Der Aufbau läuft rund, ich sitze in meinem Büro und jetzt kommt auch noch die Sonne raus. Zusammen mit den Reflexionen des Schnees taucht sie das Büro in gleißendes Licht. Das ist schön. Sonne, Schnee, fast wie Winterurlaub. Auch draußen ist es eigentlich nicht kalt. Es riecht nach Kindheitsskiurlaubserinnerungen und ich komm‘ mir gerade ein wenig eingesperrt vor in meiner Hallenkunstlichtwelt. Jajaja, ich bekomm‘ mich ja schon wieder ein ;-)
Die Vorbereitung von Düsseldorf nervt ein wenig. Die Halle ist gerade frisch umgebaut, es gibt einige Pläne noch gar nicht, die Leute werden faktisch in 270° rund um die Bühne sitzen, man kann nicht richtig fliegen. Aber ich glaube, wir wissen jetzt, wie wir’s machen wollen. Das werde ich jetzt mal zusammenfassen und vermailen. Immerhin wird das Publikum schön nah an der Bühne sitzen und bei zirkusähnlichen Arenen ist die Stimmung auch immer sehr intensiv.
In Düsseldorf, aber auch in Erfurt und Kiel sind wir so gut verkauft, daß wir jetzt um jeden zusätzlichen Platz kämpfen. Sichtbehinderungen werden abgewogen, Mischpultplätze knapp bemessen. In anderen Städten geht gar nichts mehr und in Berlin spielen wir fünf (!) Tage hintereinander weg. Schon geil.
Marycha, unsere Köchin, hat vor einigen Tagen herausbekommen, daß ich Blumen mag und mich heute mit einem Korb voller Blütenblätter verwöhnt. Jetzt riecht mein Büro sehr lecker. Danke !
Das Duschen nach dem Aufbau habe ich heute richtig genossen. Fetter Strahl. Nicht so ein Geluller, was in manchen Duschen herauskommt. Ich hab‘ über ’ne halbe Stunde daruntergestanden und mich vom Wasser massieren lassen. Überhaupt sind es die kleinen Freuden, die einen auf Tour überleben lassen. Man hockt ja doch sehr dicht aufeinander, hat faktisch keinen Privatraum. Auch wenn Ihr Euch mal anschaut, was die Kollegen so von sich geben: ein Nutellabrötchen beispielsweise. Erstaunlich (und eigentlich schade), daß noch keiner von den Konzertbesuchern zumindest mal den öffentlich zugänglichen Kollegen (Ton, Licht) was mitgebracht hat.

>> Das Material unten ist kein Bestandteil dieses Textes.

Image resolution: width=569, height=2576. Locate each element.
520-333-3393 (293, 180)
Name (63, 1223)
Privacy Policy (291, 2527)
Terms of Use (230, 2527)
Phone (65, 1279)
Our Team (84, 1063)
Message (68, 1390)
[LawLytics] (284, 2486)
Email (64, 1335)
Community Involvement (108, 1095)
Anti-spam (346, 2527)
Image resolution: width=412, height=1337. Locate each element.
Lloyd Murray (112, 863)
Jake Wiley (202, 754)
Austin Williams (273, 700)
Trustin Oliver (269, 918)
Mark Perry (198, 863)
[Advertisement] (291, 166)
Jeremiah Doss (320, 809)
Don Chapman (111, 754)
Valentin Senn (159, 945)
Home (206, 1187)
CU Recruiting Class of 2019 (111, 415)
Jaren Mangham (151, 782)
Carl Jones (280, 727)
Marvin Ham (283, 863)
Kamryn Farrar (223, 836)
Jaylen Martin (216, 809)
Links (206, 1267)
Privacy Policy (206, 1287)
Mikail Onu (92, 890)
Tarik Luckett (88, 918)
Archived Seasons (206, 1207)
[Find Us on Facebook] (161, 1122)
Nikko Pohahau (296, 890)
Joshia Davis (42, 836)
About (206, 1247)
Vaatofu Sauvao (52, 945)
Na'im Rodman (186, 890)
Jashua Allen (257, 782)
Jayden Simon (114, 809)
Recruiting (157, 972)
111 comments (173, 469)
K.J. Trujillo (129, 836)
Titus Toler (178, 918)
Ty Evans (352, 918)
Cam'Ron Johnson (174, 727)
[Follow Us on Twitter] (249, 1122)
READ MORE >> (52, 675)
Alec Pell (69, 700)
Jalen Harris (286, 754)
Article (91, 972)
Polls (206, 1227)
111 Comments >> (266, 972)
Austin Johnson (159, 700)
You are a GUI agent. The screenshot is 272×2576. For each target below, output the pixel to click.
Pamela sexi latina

Habe eben 10 Minuten in den Tropen verbracht. Kurzflug gewissermaßen. Hier in der Stadthalle gibt es einen kleinen Tropengarten. Schöner Kontrast zum weißen Wetter. Aber wenn man zu meinem Büro kommt, wird man spätestens neben meiner Türe wieder in die Realität zurückgeholt.
Weil ich jetzt schon weiß, daß ich während der Show wieder nicht zum Photographieren kommen werde, gibt es heute ein Bild vom Soundcheck. In dem Zusammenhang: laut kommentierter Bühnenanweisung wird es morgen in der Alten Oper Erfurt kein Telephonanschluß geben. Ich war da noch nie (und auch keiner meiner Kollegen, selbst der Örtliche bespielt das Haus zum ersten Mal). Wenn ich also nichts von mir hören lasse, dann liegt das an der fehlenden Möglichkeit.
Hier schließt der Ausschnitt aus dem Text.